Jean-Paul Belmondo, one of France's favourite actors, died in Paris on Monday at the age of 88. "All of us saw ourselves in him," said French president Emmanuel Macron, calling Belmondo "a national treasure".
Belmondo was known by the nickname Bébel, and also as "Le Magnifique", the French title of Philippe de Broca's film The Man from Acapulco, co-starring Jacqueline Bisset.
Belmondo's mother was a painter, his father an accomplished sculptor. He wanted to be an actor from childhood and managed to enter the conservatory at age 18. But with his looks – a trademark broken nose and huge, thick-lipped grin – he was no one's idea of handsome. "You'll never hold a woman in your arms because it just wouldn't be credible," his acting instructor Pierre Dux told him.
Yet over 60 years and in 80 films, Belmondo romanced the most beautiful women in cinema history, including Jean Moreau, who was considered his equivalent as a character actor.
He burst onto the scene in the 1950s, when everything seemed new. The second World War was over, the colonial era was ending and jazz and existentialism were all the rage. Film-makers including Claude Chabrol, Jean-Luc Godard, Chris Marker, Eric Rohmer, François Truffaut, and Agnès Varda represented la nouvelle vague.

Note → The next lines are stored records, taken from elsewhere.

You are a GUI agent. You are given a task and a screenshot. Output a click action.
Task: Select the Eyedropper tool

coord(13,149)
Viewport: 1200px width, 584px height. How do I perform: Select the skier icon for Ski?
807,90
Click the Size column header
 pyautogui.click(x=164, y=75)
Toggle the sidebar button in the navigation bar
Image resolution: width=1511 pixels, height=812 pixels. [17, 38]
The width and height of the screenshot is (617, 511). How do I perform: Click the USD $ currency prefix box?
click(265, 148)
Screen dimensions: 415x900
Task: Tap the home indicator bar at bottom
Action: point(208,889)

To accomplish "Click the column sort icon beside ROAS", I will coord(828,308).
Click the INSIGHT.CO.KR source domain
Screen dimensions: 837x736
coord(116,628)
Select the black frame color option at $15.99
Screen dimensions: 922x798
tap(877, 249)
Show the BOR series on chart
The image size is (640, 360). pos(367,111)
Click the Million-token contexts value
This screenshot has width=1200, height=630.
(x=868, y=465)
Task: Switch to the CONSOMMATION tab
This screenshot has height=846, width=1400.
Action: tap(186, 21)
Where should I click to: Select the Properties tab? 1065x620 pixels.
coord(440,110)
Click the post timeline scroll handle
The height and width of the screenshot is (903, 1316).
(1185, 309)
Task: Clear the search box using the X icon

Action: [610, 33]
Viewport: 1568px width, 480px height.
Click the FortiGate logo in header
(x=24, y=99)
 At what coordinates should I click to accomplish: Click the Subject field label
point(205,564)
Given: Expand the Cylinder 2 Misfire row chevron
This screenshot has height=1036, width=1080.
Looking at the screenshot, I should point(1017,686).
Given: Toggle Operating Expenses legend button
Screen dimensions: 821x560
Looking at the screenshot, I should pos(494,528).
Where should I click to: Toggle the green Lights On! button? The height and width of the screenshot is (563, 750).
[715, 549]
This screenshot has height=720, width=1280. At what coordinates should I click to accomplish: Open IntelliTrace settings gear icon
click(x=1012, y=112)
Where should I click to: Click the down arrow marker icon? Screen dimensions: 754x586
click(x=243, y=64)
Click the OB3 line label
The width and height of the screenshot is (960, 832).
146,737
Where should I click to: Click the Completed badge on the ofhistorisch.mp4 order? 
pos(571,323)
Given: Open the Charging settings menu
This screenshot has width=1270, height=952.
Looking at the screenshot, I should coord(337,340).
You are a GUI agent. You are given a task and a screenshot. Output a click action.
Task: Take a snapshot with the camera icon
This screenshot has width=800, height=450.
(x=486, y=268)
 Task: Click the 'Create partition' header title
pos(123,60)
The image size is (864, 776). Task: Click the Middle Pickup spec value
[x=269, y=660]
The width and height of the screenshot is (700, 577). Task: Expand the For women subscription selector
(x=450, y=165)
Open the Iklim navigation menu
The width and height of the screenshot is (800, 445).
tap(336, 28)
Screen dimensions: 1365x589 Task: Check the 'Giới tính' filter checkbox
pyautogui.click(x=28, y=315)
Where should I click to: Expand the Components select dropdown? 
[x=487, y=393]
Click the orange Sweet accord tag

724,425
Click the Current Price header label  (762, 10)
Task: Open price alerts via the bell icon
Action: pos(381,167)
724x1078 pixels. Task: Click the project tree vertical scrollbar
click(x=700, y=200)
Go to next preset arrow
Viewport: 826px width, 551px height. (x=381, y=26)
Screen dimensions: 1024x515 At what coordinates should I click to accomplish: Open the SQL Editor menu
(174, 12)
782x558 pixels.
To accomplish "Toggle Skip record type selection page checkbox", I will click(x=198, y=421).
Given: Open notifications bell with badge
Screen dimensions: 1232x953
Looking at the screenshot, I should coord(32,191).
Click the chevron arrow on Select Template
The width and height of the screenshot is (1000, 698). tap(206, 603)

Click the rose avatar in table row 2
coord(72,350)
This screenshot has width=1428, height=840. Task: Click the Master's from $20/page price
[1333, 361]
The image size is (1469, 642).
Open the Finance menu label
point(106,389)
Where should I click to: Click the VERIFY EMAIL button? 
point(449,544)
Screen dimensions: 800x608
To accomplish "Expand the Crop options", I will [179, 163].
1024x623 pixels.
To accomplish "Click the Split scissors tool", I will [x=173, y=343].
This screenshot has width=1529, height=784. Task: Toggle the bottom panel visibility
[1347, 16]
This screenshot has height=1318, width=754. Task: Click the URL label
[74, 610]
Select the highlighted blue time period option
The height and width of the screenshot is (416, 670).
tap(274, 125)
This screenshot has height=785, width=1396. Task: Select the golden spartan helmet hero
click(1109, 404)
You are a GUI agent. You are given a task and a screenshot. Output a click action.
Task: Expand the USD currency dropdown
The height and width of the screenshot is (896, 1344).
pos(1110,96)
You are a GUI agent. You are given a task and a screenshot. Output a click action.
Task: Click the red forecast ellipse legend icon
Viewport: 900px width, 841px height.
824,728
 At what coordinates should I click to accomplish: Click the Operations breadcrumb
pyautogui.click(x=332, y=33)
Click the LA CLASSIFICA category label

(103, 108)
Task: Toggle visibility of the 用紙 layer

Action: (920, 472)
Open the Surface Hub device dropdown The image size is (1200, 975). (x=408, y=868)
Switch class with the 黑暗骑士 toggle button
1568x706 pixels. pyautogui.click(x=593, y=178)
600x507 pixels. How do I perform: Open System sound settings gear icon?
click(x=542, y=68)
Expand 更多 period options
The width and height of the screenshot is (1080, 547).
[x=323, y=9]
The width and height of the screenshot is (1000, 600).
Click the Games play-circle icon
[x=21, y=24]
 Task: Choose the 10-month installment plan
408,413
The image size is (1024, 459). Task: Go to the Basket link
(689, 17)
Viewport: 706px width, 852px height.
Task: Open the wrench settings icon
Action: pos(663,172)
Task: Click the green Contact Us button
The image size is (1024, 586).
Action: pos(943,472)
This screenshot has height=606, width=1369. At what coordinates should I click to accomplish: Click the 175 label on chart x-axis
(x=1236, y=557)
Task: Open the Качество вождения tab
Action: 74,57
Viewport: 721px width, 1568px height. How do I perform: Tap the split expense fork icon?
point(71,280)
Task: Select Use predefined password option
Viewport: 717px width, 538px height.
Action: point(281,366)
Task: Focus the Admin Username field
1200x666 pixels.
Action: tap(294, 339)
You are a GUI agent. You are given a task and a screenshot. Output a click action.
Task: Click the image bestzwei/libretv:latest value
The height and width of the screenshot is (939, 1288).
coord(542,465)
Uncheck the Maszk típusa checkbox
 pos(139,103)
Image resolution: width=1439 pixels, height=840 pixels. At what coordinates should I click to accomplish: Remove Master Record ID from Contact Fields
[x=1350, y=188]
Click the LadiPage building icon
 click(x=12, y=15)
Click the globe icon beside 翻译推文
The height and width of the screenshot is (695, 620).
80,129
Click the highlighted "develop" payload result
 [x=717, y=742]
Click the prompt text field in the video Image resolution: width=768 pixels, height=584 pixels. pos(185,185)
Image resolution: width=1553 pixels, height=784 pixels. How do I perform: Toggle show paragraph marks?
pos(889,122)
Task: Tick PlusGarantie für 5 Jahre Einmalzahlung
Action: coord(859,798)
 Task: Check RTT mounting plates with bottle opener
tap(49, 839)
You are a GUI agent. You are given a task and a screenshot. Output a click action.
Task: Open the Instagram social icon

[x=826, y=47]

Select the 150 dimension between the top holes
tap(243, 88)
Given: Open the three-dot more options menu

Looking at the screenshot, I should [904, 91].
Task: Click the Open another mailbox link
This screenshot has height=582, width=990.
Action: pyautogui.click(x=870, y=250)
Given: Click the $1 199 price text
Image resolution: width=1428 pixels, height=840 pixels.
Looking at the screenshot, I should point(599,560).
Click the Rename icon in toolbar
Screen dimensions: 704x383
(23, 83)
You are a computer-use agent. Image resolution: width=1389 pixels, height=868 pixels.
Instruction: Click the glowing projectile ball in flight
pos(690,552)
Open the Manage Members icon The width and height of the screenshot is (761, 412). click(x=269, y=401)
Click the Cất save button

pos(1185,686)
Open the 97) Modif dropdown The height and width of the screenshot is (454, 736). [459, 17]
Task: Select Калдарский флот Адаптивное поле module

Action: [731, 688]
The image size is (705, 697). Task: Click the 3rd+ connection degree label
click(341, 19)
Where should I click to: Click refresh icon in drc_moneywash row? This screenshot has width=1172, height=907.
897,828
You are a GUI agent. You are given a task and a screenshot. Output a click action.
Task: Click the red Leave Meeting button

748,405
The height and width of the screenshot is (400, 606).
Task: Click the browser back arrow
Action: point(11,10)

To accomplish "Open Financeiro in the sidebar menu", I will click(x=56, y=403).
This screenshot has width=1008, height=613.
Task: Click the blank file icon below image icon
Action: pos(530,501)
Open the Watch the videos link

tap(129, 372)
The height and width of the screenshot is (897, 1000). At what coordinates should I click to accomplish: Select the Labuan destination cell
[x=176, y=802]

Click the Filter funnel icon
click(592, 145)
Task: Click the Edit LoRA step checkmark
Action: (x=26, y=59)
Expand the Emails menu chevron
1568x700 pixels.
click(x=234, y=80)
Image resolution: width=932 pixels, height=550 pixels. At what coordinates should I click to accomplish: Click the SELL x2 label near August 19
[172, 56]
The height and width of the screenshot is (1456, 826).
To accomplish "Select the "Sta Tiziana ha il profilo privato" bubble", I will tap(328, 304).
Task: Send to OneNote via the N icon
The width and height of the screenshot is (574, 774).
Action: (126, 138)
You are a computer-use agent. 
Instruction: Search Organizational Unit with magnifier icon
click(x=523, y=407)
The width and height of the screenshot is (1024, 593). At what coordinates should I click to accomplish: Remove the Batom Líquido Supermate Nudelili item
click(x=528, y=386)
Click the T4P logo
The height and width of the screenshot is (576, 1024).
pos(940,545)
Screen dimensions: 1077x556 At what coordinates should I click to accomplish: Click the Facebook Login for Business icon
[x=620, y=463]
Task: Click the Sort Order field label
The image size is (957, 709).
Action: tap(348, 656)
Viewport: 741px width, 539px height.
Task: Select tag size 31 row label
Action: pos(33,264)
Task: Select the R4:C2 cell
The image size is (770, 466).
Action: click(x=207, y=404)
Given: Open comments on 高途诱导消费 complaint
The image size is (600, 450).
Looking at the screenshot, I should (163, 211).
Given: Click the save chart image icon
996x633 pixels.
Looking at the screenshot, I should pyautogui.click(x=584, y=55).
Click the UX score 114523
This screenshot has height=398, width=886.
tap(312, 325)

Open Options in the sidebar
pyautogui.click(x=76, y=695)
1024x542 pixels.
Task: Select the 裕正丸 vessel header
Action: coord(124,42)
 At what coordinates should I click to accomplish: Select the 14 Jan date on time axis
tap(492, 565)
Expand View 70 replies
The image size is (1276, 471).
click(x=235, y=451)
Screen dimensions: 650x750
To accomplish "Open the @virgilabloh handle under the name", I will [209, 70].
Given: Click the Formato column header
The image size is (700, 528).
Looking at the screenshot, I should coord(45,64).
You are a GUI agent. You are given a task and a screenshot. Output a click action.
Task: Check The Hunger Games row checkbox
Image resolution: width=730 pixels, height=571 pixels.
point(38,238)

Godard was a little-known theatre critic when he spotted Belmondo and offered him the lead role in Breathless, a film without a screenplay and almost no budget. Belmondo's agent advised him not to take the part of Michel Poiccard, a careless petty criminal who kills a cop and seduces an American gamine and aspiring journalist played by Jean Seberg who sells the Herald Tribune on the Champs-Élysées. With the dark cynicism of the modern era, Seberg betrays Belmondo to the police. He ends up shot in the back, lying spread-eagled in a Paris street.
Breathless struck a chord with rebellious youth who were hungry for freedom. The film “gave birth to an icon and the renaissance of French cinema”, said a statement from the Élysée Palace.
Belmondo was natural, spontaneous and had “a strange, insolent energy” the Élysée said. “He spoke directly to viewers, looked them straight in the eyes through the camera, never hesitating to curse them.” Beneath his provocative manners lay “burning romanticism”.
Many famous actors become typecast but Belmondo played all manner of criminals and adventurers with equal ease. He was memorable as a priest, and as a poetic drunkard. And he was a huge box-office success. He acted in comedies, action and adventure films. He insisted on doing his own stunts, including jumping from one building to another, climbing rope ladders into helicopters and fighting on the roof of a moving train.
At the end of the 1980s he returned to his first love, the theatre, playing Cyrano de Bergerac among others. He lost the ability to speak following a stroke in 2001, but defied the doctor who said he would never speak again and expressed himself fluently within two years.